Digital Textbook Drawbacks

Like any pedagogical strategy, collaborative digital textbooks have drawbacks. Assigning webpages means slightly less space for traditional primary and secondary texts. Digital textbooks work best for material that is highly unfamiliar to students (like alliterative verse) and/or easily visualized (like Chaucer’s poetry). Otherwise, the textbook might be redundant with common knowledge or with available web resources.

Some students may feel uncomfortable in their roles on their teams (researcher, writer, editor, or web designer). I email out a poll before the assignment begins, to identify students with web design experience who can serve as web editors.

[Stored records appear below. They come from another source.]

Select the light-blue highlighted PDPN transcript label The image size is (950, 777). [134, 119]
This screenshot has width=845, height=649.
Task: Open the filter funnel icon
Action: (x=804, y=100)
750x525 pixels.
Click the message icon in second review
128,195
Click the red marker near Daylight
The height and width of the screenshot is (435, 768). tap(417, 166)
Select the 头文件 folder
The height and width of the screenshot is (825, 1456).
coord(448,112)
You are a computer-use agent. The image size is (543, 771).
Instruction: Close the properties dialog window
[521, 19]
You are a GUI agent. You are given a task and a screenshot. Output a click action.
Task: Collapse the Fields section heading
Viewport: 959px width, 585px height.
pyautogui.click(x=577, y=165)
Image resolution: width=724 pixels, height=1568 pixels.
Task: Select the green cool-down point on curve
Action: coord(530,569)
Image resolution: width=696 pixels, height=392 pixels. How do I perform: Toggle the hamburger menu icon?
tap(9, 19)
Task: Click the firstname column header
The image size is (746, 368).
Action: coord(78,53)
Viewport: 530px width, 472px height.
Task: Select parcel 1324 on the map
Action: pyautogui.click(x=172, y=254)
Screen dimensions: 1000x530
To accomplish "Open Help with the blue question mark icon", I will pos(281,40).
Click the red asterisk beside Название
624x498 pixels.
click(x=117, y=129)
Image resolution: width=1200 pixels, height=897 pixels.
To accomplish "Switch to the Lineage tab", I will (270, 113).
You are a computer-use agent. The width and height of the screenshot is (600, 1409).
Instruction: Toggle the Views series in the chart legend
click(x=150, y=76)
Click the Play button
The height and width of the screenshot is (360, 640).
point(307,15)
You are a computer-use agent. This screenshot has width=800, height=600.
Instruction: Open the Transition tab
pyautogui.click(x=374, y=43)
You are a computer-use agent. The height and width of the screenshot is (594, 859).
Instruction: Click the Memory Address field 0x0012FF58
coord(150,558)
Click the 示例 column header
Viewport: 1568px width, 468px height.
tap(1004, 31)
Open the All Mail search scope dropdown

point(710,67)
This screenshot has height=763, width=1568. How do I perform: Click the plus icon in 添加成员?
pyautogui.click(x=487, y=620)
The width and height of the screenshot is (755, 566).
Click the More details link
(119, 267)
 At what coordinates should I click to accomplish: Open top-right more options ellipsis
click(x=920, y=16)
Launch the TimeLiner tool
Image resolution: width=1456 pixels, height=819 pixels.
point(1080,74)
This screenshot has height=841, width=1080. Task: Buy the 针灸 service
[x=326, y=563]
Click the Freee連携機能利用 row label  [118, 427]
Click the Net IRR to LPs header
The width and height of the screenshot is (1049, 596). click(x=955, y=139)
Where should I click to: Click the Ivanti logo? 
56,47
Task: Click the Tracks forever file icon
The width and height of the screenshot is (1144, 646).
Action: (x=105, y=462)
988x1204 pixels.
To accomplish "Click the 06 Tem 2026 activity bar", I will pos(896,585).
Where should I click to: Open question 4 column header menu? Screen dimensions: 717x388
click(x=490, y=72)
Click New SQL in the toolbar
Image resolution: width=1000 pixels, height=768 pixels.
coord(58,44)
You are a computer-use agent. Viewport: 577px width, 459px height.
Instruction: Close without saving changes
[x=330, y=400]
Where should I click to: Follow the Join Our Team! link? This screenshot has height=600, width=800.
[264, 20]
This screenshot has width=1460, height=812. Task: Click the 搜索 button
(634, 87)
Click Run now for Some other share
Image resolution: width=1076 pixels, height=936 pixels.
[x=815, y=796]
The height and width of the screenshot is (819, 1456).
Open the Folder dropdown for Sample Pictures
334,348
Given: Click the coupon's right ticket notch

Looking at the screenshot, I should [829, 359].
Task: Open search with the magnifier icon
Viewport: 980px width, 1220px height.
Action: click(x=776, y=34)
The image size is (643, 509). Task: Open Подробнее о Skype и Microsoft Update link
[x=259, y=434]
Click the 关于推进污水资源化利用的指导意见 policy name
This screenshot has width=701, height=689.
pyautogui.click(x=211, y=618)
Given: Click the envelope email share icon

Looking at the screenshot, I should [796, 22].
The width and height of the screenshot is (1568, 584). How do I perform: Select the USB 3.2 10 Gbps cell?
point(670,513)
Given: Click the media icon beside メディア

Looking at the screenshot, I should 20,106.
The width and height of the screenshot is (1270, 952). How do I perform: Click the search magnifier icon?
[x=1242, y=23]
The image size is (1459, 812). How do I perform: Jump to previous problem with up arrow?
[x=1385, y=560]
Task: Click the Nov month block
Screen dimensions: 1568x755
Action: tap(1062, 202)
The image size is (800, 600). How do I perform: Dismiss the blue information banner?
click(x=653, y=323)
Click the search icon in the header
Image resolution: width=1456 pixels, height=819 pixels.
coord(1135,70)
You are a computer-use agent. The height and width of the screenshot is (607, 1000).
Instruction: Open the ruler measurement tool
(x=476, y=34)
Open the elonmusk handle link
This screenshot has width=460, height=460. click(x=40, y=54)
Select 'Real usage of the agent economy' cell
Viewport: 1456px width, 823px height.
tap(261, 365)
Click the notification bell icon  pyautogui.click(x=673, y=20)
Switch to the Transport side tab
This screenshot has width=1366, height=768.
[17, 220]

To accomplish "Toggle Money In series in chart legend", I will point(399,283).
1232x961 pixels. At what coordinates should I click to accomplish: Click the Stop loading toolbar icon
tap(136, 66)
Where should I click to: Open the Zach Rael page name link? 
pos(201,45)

Other drawbacks have to do with instructors’ finite time and energy. Not all teachers will have access to a technology advisory board, internal technology grants, or undergraduate research assistants. Building both websites on my own would have involved a larger time commitment and more trial and error. Grading digital assignments can be surprisingly labor-intensive, especially when the teacher must normalize the style of digital resources across different student teams’ work.

Digital technology can represent our course materials in powerful new ways. As compared with a learning management system (LMS), which my students tend to view as a repository of information rather than a digital space, an interactive digital textbook provides greater opportunity for meaningful intellectual collaboration.